Yeah, while I’ve seen some great libraries that follow the practice of minimizing their dependencies, I’m a bit annoyed with the amount of dependencies that docker will bring along [1]. I’ve been on the lookout for alternatives for my docker needs, but the state of podman, buildah and some others that I checked is similar. They all bring in roughly the same number of dependencies… if anyone knows of a stripped down Go lib that can be used to build from a Dockerfile, pull, and run a container, I would be grateful for any suggestions. Heck docker / moby isn’t even using go.mod proper.

[1] https://github.com/moby/moby/blob/master/vendor.mod

klooney

> dotenv is unmaintained.

How much maintenance could you possibly need to load secrets from .env into the environment.

shepmaster

I agree with your general point, but for this specific functionality, I’ll point out that setting environment variables of the current process is unsafe. It took us a long time to realize it so the function wasn’t actually marked as unsafe until the Rust 2024 edition.

What this means in practice is that the call to invoke dotenv should also be marked as unsafe so that the invoker can ensure safety by placing it at the right place.

If no one is maintaining the crate, that won’t happen and someone might try to load environment variables at a bad time.

andy_xor_andrew

ok, I'm hooked - how is setting an env var in the current process unsafe? My gut says it's not unsafe in a memory-ownership sense, but rather in a race condition sense?

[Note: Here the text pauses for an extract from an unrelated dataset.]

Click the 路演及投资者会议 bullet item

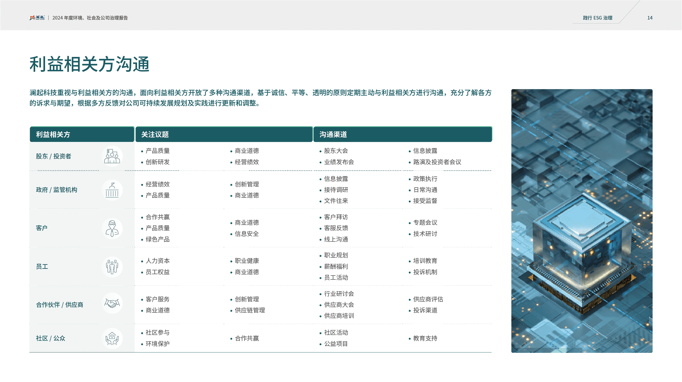[x=437, y=162]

whatever the issue is, "setting an env var is unsafe" is so interesting to me that I'm now craving a blog post explaining this

Orangeair

It's a long standing bug, setenv and unsetenv are not thread-safe

https://www.evanjones.ca/setenv-is-not-thread-safe.html

iammrpayments

I find hilarious when people judge the quality of a repository by how many commits it has, as if 10.000 commits means the code is better.

prophesi

The maintainers themselves give this warning in the repo's README, so even if it were maintained, it still wouldn't be production ready.

> Achtung! This is a v0.* version! Expect bugs and issues all around. Submitting pull requests and issues is highly encouraged!

https://github.com/dotenv-rs/dotenv

0cf8612b2e1e

That is an escape hatch that is seemingly used everywhere. Nobody wants to release a 1.0 with backwards compatibility guarantees.

ZeroVer https://0ver.org/

csomar

On the other hand loading .env from the environment is critical (since you are usually passing secrets through .env). I wouldn't want to maintain that myself and not share it with a xxK other projects in case there is a vulnerability.

nemothekid

I feel like leftpad has given package managers a very bad name. I understand the OP's hesitation, but it feels a little ridiculous to me.

tokio is a work-stealing, asynchronous runtime. This is a feature that would be an entire language. Does OP consider it reasonable to audit the entire Go language? or the V8 engine for Node? v8 is ~10x more lines than tokio.

If Cloudflare uses Node, would you expect Cloudflare to audit v8 quarterly?

conradludgate

And for what it's worth, people do audit tokio. I have audited tokio. Many times in fact. Sure, not everyone will, but someone will :)

timewizard

If two different dependencies use a different version of some other dependency between them does cargo still include both versions by default?

This is something I've only ever seen cargo do.